__WHAT THE TASK ASKS__: What you return should match the data word for word, minus the images.

····················

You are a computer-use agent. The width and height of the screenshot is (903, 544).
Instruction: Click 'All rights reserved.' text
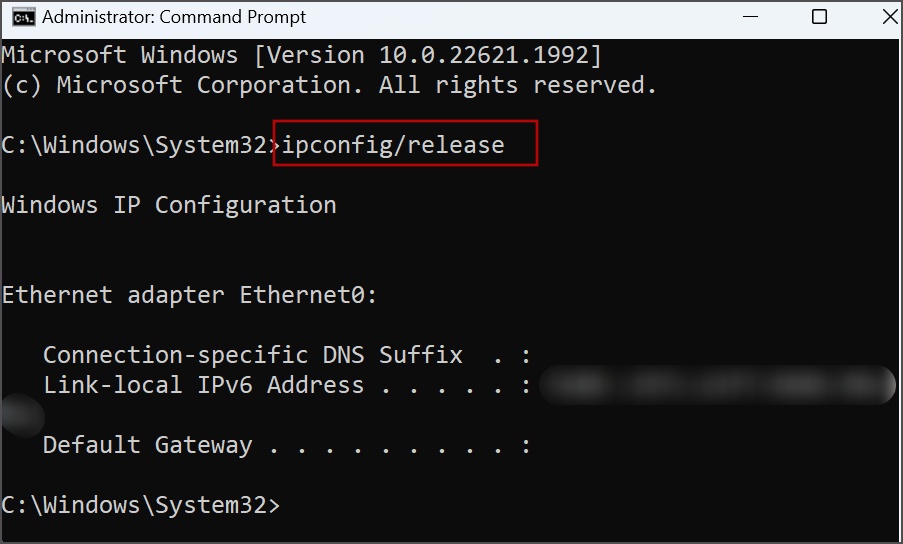pyautogui.click(x=518, y=85)
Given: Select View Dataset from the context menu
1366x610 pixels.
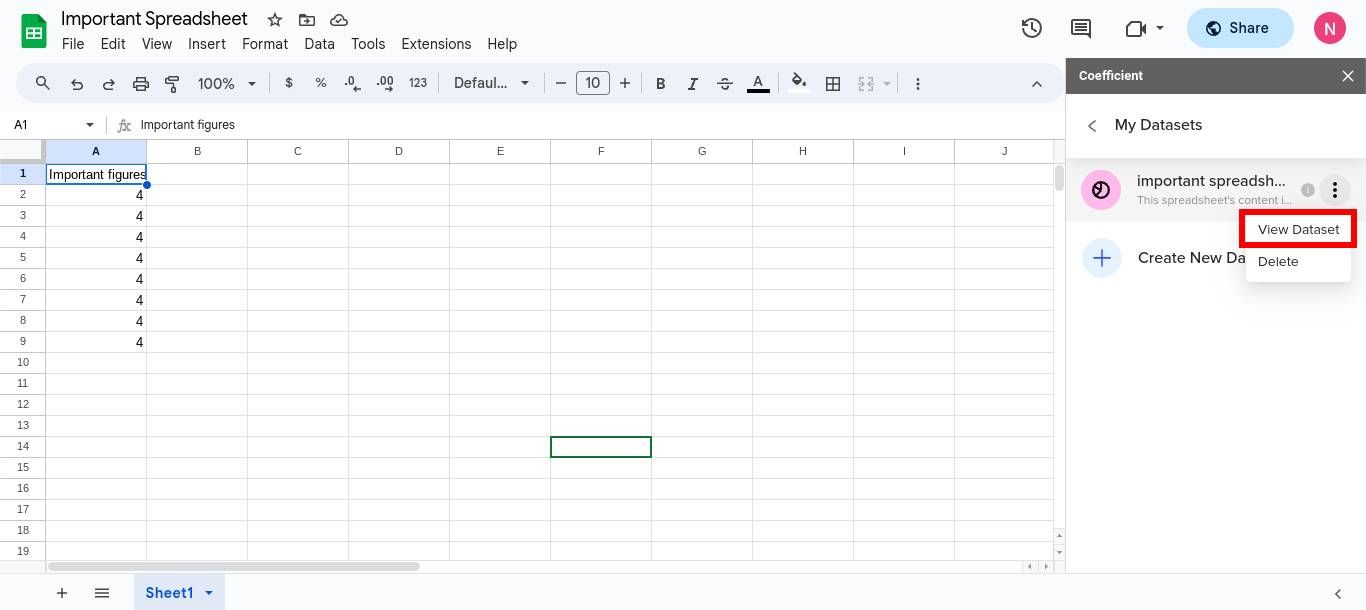Looking at the screenshot, I should click(x=1297, y=229).
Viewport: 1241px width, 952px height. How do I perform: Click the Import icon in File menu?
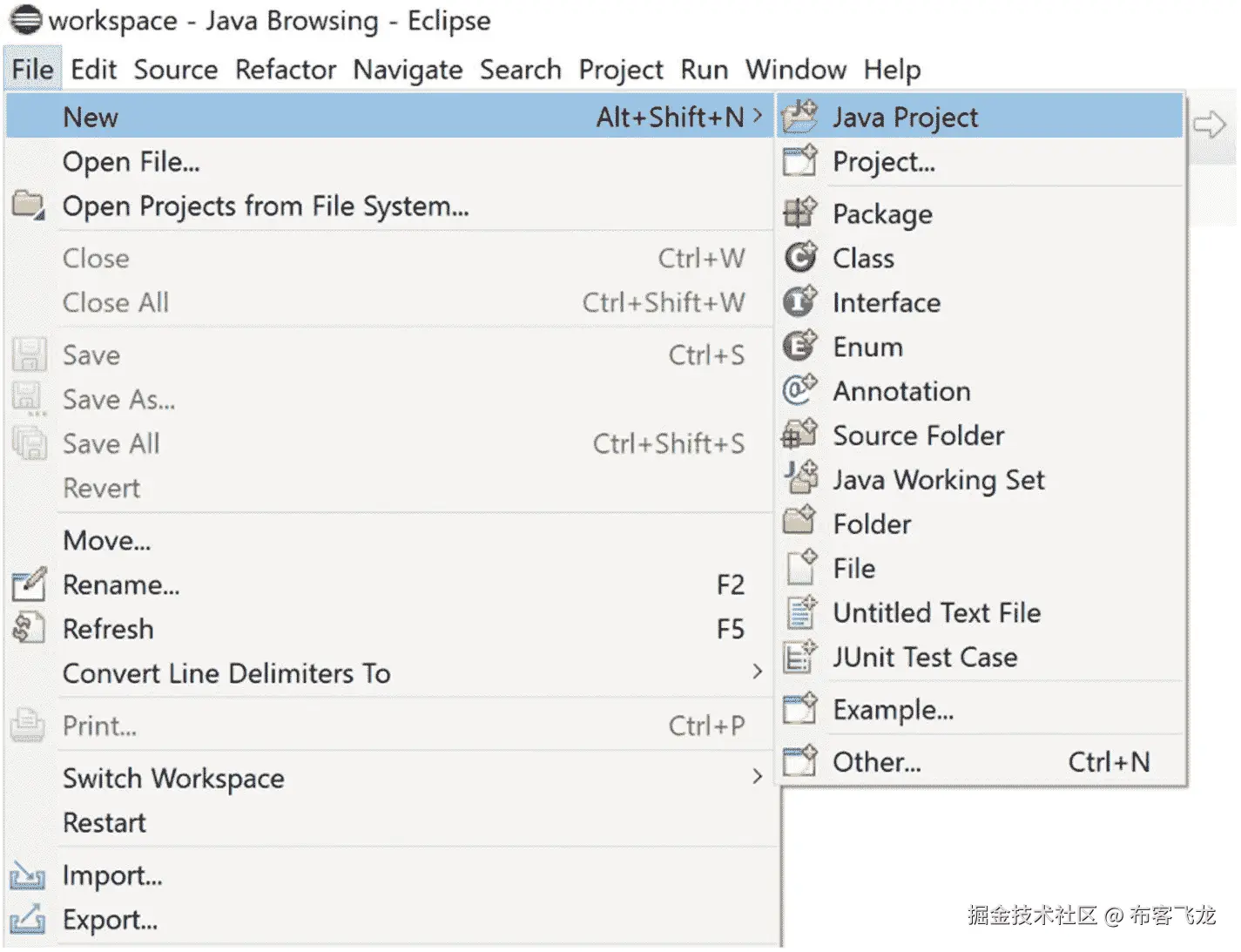pos(28,875)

····················

__SOLUTION BELOW__:
You are a computer-use agent. The width and height of the screenshot is (903, 544).
Instruction: Click 'All rights reserved.' text
pyautogui.click(x=518, y=85)
Given: Select View Dataset from the context menu
1366x610 pixels.
Looking at the screenshot, I should click(x=1297, y=229).
Viewport: 1241px width, 952px height. How do I perform: Click the Import icon in File menu?
pos(28,875)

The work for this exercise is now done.